Keep your focus. Don’t let anything distract you from the purpose of an email, which should have a single offer, a single message, and a single call to action. When you go off on multiple services provided by most Legal Nurse Consultants (the magic 17 as I call them) you give potential clients multiple opportunities to become distracted or questioning your ability and expertise in all of those areas.

Avoid weak calls to action. According to Sewell, there’s nothing less motivational than the vague phrase learn more. “It means absolutely nothing,” he notes. ” Be specific, be tangible.

What is it that you’re offering exactly?” If you want your clients to call you then give them that in your call to action. Don’t just say, “For more information, give us a call.”

The question simply becomes, if your email came to your inbox would it make you want to buy Legal Nurse Consulting services from you? If yes, then keep up the good work! If maybe or probably not, then there is always room for improvement.
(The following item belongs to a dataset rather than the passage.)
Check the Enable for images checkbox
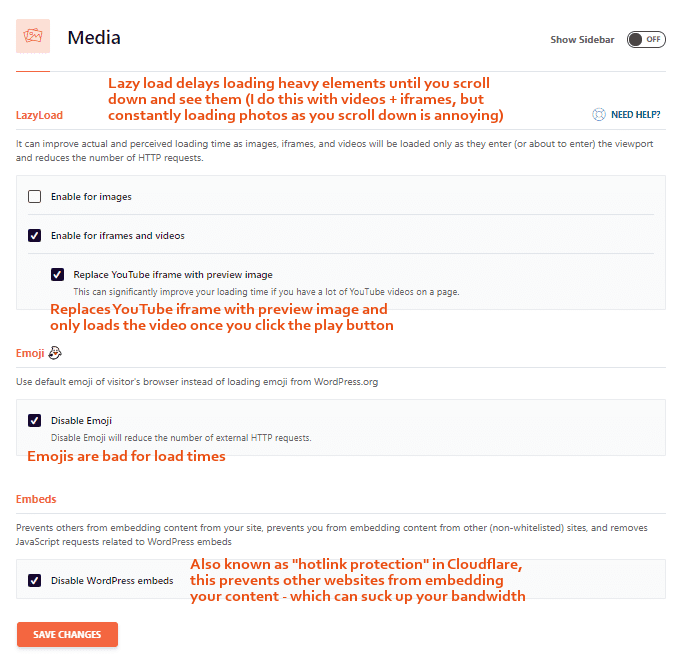This screenshot has width=680, height=665. [35, 197]
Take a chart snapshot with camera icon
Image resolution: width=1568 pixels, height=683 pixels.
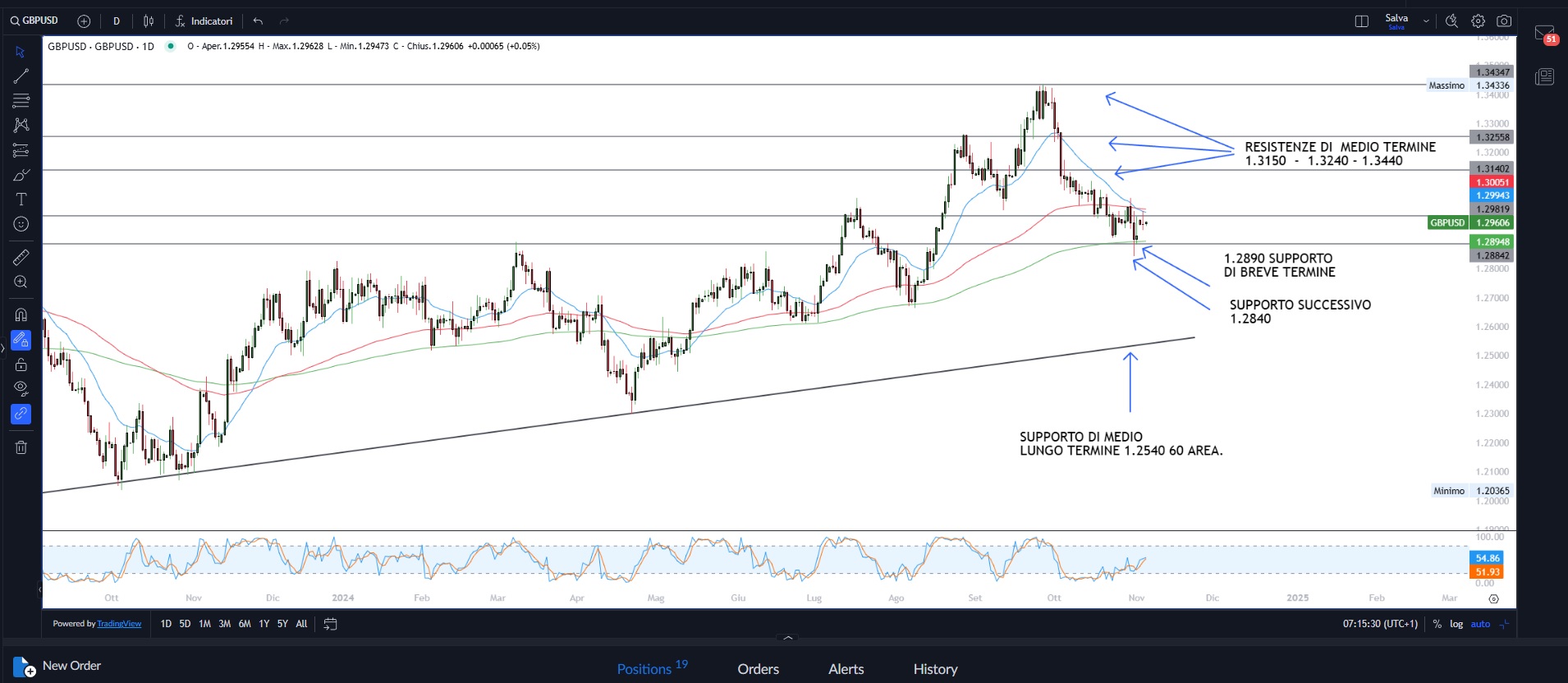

For more on building a remarkable Legal Nurse Consulting or Life Care Planning practice, subscribe to the RSS Feed for the Blog and my Email Newsletter. Follow us on Twitter, join our LNC/LCP Group on LinkedIn, or friend us on Facebook. We also offer one on one practice coaching as well as amazing LNC/LCP marketing materials, website design and social media page designs. Email us or call (317) 426-1170.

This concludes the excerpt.